> [DOCUMENT PASSAGE]:

Induced pluripotent stem (iPS) cells are among the most important tools in modern biomedical research, leading to new and promising possibilities in precision medicine. To create them requires transforming a cell of one type, such as skin, into something of a blank slate, so it has the potential to become virtually any other kind of cell in the body, useful for regenerative therapies for everything from heart disease to diabetes.
However, current methods to induce pluripotency are inefficient: In a batch of 100 cells slated for reprogramming, only five or so complete the transition. A new study published in Cell Reports by a team of researchers at the University of Wisconsin–Madison’s Wisconsin Institute for Discovery (WID) and School of Medicine and Public Health could improve that efficiency.
It describes combined laboratory and computational methods that lead to better completion of pluripotency, a faster process, and improved understanding of how cells become reprogrammed from one cell type to another, for instance, transforming a skin cell to a cardiac cell. And it includes some surprises, the authors say.
“The cells undergoing reprogramming do not have to do so in a stepwise manner,” says graduate student Zafirah Zaidan, one of the study’s lead authors.
Traditionally, scientists thought certain steps must occur sequentially during reprogramming. This was based on measures of gene expression across entire populations of cells at various time points, leading to average expression profiles for the whole group. They thought that for a cell to be successfully reprogrammed, the genes that code for the specific functions of the differentiated cell (skin) must be suppressed, or “turned off”, before researchers could turn on their ability to become the new type of cell (cardiac).
But when study leader Rupa Sridharan, a professor of cell and regenerative biology at WID who studies the epigenetics of cell fate, began to examine single cells at a time, a technique known as scRNA-seq, her research team found that individual cells can activate properties of pluripotency without shutting down their differentiated features. In other words, a skin cell doesn’t have to completely give up being a skin cell before it can begin the journey to becoming a cardiac cell.

> [WHAT NEEDS TO BE DONE]: Translate this sentence from the passage on stem cell reprogramming into Spanish: "Traditionally, scientists thought certain steps must occur sequentially during reprogramming." Rely only on the text above.

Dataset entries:

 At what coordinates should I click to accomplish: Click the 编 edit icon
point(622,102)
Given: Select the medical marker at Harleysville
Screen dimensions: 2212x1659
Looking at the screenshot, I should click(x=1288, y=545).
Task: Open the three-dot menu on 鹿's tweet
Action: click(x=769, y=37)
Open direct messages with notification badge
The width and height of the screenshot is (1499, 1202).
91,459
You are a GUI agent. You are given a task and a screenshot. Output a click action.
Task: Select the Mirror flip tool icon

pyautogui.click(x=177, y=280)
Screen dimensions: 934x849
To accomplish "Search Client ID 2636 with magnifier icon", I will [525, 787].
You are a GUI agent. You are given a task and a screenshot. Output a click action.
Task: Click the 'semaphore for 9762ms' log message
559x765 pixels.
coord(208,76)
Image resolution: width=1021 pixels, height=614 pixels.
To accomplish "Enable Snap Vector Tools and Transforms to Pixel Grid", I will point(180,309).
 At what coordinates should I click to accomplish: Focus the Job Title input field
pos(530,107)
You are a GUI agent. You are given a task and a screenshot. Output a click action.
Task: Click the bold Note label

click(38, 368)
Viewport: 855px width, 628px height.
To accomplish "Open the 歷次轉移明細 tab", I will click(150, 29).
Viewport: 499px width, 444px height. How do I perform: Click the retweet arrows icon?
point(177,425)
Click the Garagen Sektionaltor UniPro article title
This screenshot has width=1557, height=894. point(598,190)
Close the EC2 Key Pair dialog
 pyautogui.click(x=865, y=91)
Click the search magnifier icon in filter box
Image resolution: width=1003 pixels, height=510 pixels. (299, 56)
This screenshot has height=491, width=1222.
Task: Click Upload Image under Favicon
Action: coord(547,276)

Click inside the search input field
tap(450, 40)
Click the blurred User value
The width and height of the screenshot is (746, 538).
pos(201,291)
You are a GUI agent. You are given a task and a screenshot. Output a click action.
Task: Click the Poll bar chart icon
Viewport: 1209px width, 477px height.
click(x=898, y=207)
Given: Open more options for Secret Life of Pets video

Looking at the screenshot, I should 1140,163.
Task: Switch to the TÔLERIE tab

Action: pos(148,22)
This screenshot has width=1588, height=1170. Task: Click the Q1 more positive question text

> [COMPLETED EXERCISE]: Tradicionalmente, los científicos pensaban que ciertos pasos debían ocurrir de manera secuencial durante la reprogramación.